Input data:
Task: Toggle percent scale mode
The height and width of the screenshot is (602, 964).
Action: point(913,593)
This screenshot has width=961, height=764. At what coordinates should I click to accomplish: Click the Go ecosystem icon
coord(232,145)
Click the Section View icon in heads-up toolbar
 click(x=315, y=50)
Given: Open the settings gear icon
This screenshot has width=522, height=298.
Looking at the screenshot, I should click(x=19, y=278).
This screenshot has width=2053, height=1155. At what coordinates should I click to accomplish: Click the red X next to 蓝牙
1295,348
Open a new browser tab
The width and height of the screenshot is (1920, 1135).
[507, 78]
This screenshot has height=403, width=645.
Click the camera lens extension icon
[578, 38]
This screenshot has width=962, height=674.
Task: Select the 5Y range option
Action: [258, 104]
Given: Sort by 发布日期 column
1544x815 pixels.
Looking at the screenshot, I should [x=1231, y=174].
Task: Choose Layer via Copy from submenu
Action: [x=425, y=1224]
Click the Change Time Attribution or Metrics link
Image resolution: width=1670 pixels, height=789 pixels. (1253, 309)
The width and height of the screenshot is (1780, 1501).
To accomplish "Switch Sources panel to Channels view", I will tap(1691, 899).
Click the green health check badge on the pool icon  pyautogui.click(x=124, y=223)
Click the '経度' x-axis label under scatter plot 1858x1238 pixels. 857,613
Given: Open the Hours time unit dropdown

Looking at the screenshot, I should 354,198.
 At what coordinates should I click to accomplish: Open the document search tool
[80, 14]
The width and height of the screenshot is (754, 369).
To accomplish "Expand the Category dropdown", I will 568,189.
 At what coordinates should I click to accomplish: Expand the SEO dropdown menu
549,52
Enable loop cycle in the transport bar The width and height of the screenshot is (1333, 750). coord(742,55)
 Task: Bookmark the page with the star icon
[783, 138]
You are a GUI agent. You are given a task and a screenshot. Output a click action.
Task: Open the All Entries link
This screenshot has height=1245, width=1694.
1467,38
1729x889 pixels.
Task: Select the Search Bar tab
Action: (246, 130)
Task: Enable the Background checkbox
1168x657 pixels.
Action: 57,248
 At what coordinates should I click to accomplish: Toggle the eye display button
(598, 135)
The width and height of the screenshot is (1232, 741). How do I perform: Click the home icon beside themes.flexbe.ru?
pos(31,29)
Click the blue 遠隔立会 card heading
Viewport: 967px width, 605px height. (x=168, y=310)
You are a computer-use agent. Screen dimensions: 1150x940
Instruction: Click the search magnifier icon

Exercise details: Only a word-for-word repetition of the lines from the one containing "You are a computer-use" to the final line of the data above counts as the answer.

Output for this exercise:
You are a computer-use agent. Screen dimensions: 1150x940
Instruction: Click the search magnifier icon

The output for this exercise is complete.